**Exercise details:** Look through the data below and output, unchanged, every line from the one holding "926x630 pixels." through the one holding "Task: Click the", inclusive. Skip the pictures.

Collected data
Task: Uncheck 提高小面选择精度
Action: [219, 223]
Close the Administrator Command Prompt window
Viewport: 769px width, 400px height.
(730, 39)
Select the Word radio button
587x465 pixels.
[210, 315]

==

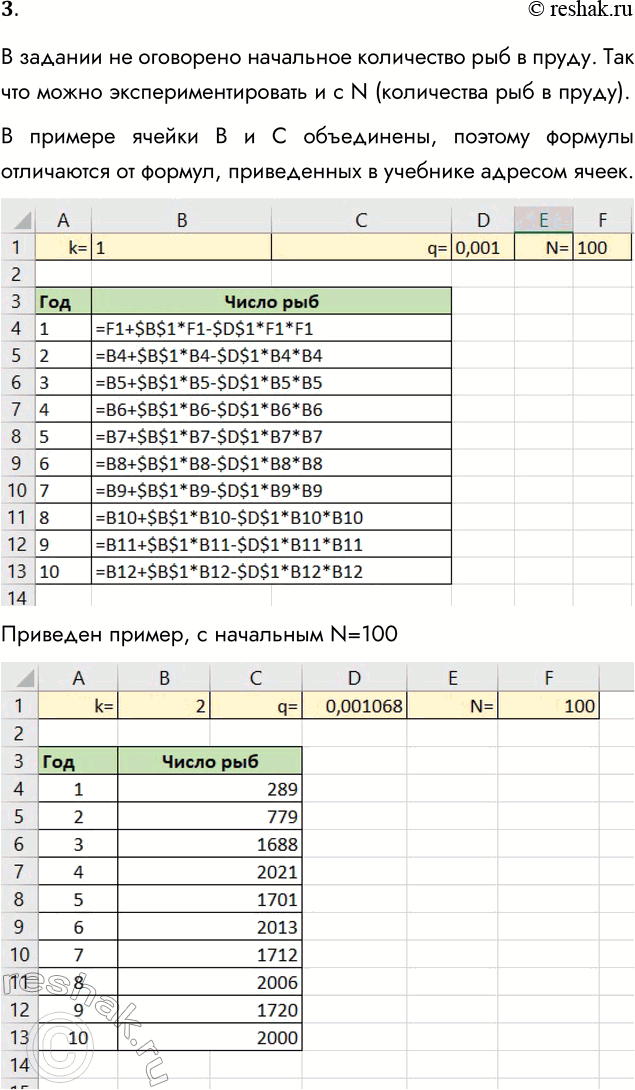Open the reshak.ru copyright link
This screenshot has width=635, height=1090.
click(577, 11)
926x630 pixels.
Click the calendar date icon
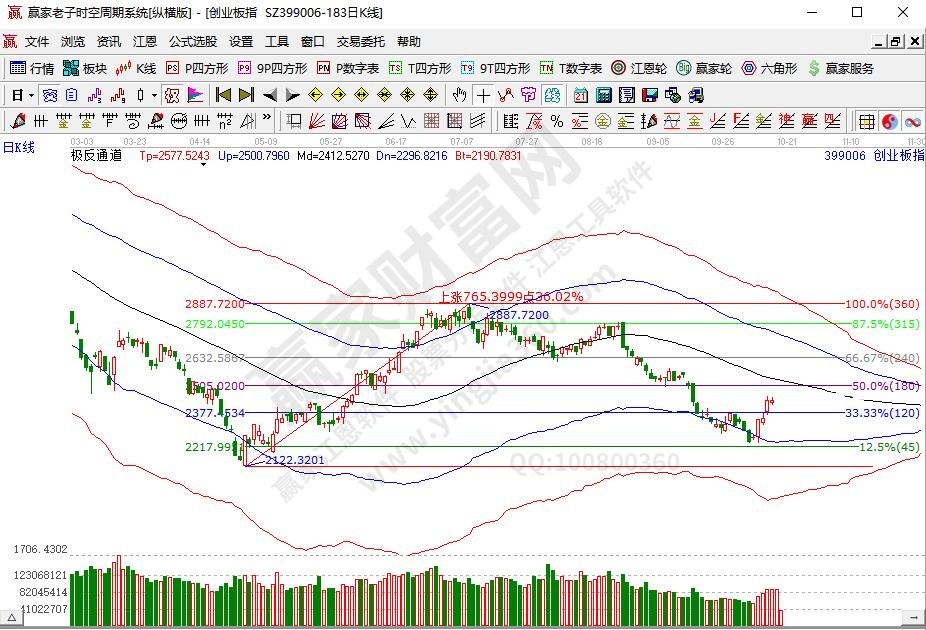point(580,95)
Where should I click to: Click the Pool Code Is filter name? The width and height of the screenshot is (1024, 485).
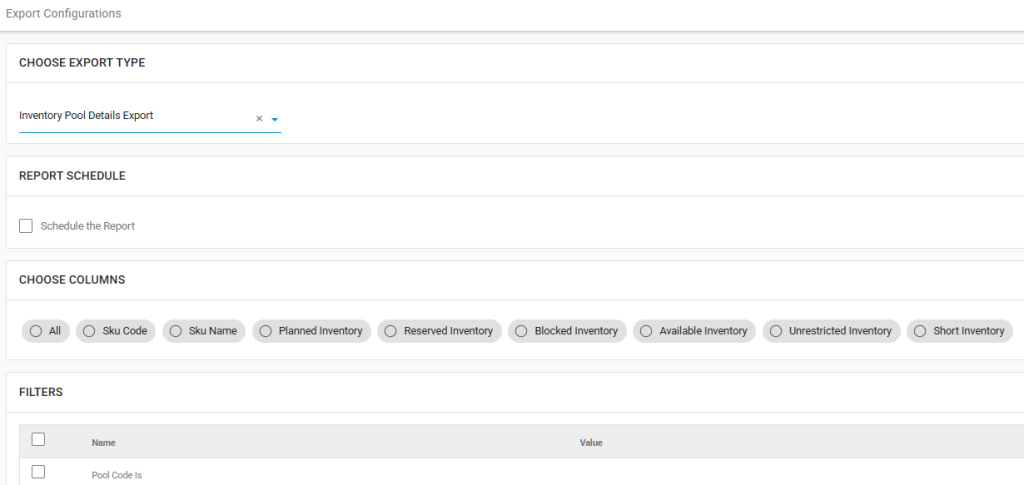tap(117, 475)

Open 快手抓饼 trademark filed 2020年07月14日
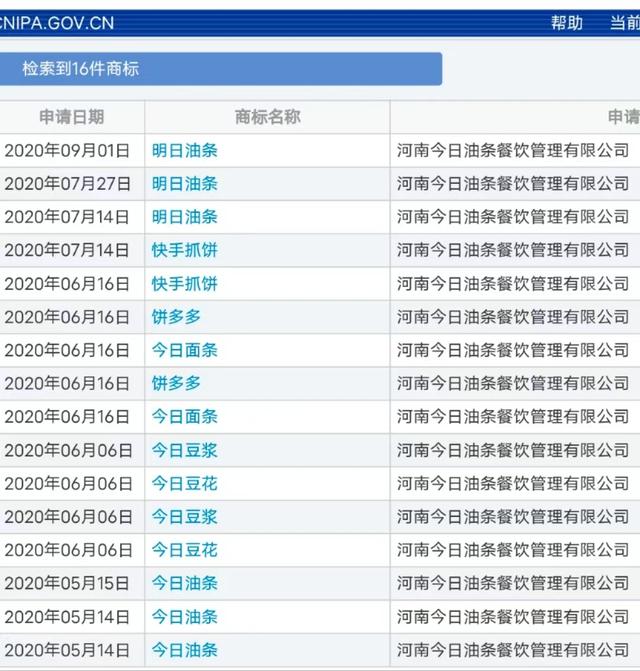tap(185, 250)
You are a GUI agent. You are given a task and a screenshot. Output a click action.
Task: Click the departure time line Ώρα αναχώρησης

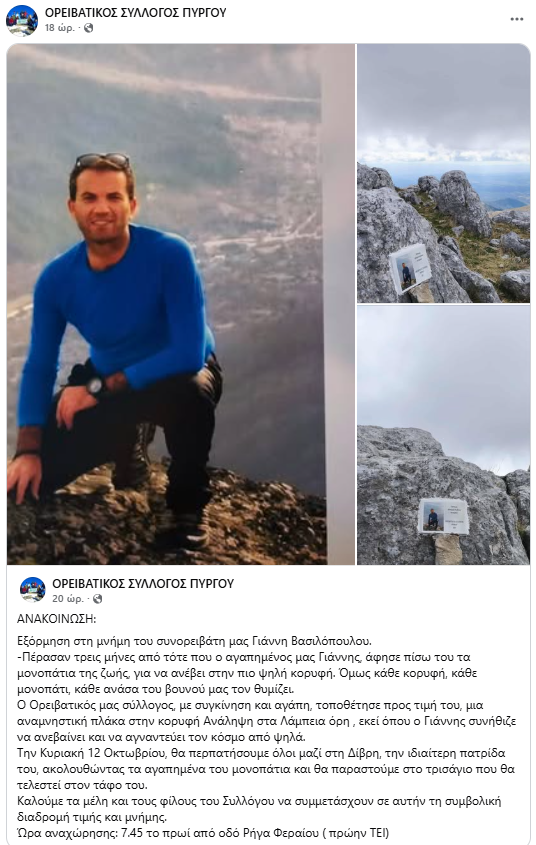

**Answer for the task:**
926x630 pixels.
Click the calendar date icon
point(580,95)
Where should I click to: Click the Pool Code Is filter name? The width and height of the screenshot is (1024, 485).
tap(117, 475)

Open 快手抓饼 trademark filed 2020年07月14日
tap(185, 250)
You are a GUI agent. You are given a task and a screenshot. Output a click action.
Task: Click the departure time line Ώρα αναχώρησης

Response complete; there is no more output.